We will set the Window Length to 60, which is a good choice
for out time series (690 data points with a one month sampling rate) and the oscillatory periods
(2 and 4 years) under investigation.
Covariance Estimation
The method for estimating the autocovariance matrix that is decomposed
(diagonalized) by SSA is chosen by selecting either `Burg' , `Vautard
-Ghil' , or ` Broomhead &King ' from the `Covariance'
button on the main SSA control panel (Fig. 11).
As indicated in the theoretical section, Burg estimation is an iterative
process based on fitting an AR model with a number of AR components equal
to the SSA window length. The Burg approach in principal should involve
less "power leakage" due to the finite length of the time series and should
therefore improve resolution (Penland et al., 1991). However, Vautard et
al. (1992) found that the Burg estimate can induce significant biases when
nonstationarities and very low-frequency variations are present in the
series. Thus in some cases it will be worthwhile to try the Vautard et
al. method. Also, for long series (N on the order of 5,000), the Vautard
-Ghil estimate is less computationally burdensome and thus is completed
more quickly.
In practice, we have found that the Vautard-Ghil method is more prone
than is the Burg method to numerical instabilities (yielding negative eigenvalues)
when pure oscillations are analyzed.
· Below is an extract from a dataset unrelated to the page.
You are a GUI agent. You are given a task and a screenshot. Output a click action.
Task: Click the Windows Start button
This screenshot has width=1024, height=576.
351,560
Both the Burg and Vautard-Ghil methods
impose a Toeplitz structure upon the autocovariance matrix whereas the
Broomhead & King method does not. The Broomhead & King method is
thus somewhat less prone to problems with nonstationary time series (Allen
et al., 1992b), although the Vautard et al. method seems untroubled by
all but the most extreme nonstationarities. The Toeplitz methods also impose
symmetries on the EOF shapes whereas the Broomhead & King method does
not. However the Toeplitz methods do appear to yield more stable results
under the influence of minor perturbations of the time series (Allen and
Smith,1996).
NB: The Burg covariance matrix estimation option is not supported by
MCSSA which defaults to Vautard-Ghil if Burg is selected on the main SSA
panel.
We used Burg covariance method for analyzing SOI time series.
Significance tests
There are three choices for Significance test
-
Error Bars
-
Chi-Squared
-
Monte Carlo SSA
described below. If Error Bars are selected, the eigenspectrum is
displayed in order of eigenvalue rank. In the remaining two cases, the
spectrum of eigenvalues is plotted against the dominant frequency associated
with the respective T-EOF.
Exception: the eigenspectrum-shape
test in MCSSA is plotted against rank.
The Test Options
pull-down menu is used to set the preferences for the particular test, and is shown in Fig. 12. These options are explained in more details below.
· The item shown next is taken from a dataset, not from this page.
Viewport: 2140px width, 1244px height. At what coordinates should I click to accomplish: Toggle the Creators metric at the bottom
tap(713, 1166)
Figure 12: Test options control panel.
Error Bars Test
This is the default test. It constructs a set of ad-hoc error bars that are
based on the estimated decorrelation time of the time series according
to:
dli = (2kL/N)1/2 li
where L is a typical decorrelation time for the time series, k is
a user supplied Decorrelation weight between 1 and 2 (1.5 by default), and li is the i-th eigenvalue in the spectrum. The Toolkit estimates
L to be the inverse of the logarithm of the lag-one autocorrelation of
the time series. Weights close to 1 are closer--but not generally equal
to--the liberal error bars of Vautard and Ghil (1989); weights approaching
2 are closer to the conservative error bars of Ghil and Mo (1991a).
After we click the Compute
and Plot buttons a graphics window will open to display the eigenvalue
spectrum of the specified SSA.
The units of abscissa are SSA component number (eigenvalue rank), and with
the variance contributed by each SSA component on the ordinate.
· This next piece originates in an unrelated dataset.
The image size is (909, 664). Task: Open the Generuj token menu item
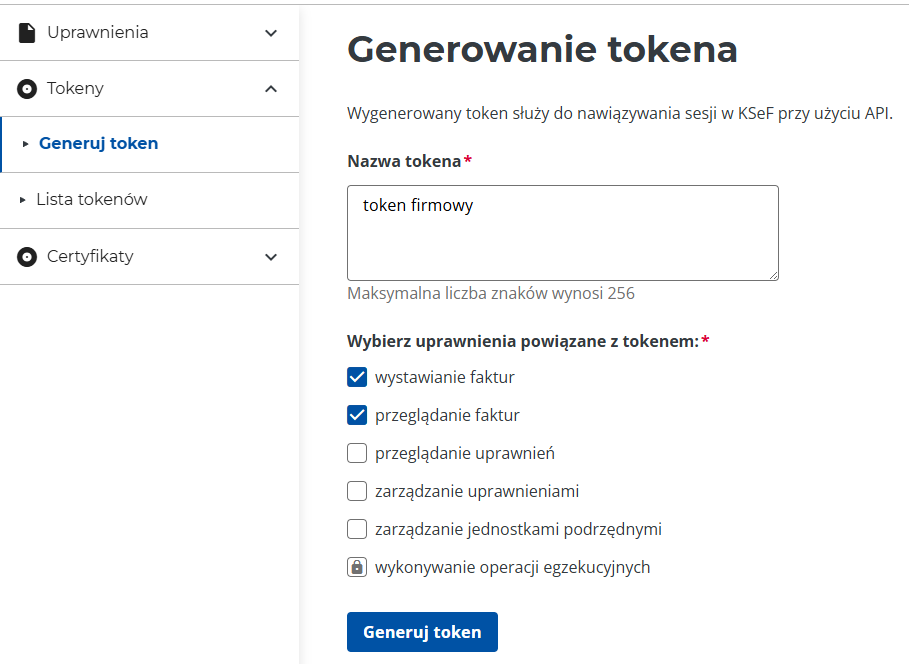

Figure 13: SSA eigenvalue spectrum for 'soi'.
Since the window length was set to 60, SSA decomposes the time series into 60
components and thus 60 eigenvalues are plotted. The significance of the various
components can be judged qualitatively by noting which components contribute significantly
more variance relative to the noise background. The latter in turn
assumed to include the components that lie in the flattish tail of the eigenvalue spectrum, i.e.
components from about 10 to 60.
The leading 10 components in figure 11 lie above a distinct break in the eigenvalue
spectrum, and thus may be of physical significance. In particular, we
are interested in the leading four components which form two pairs of nearly equal eigenvalues.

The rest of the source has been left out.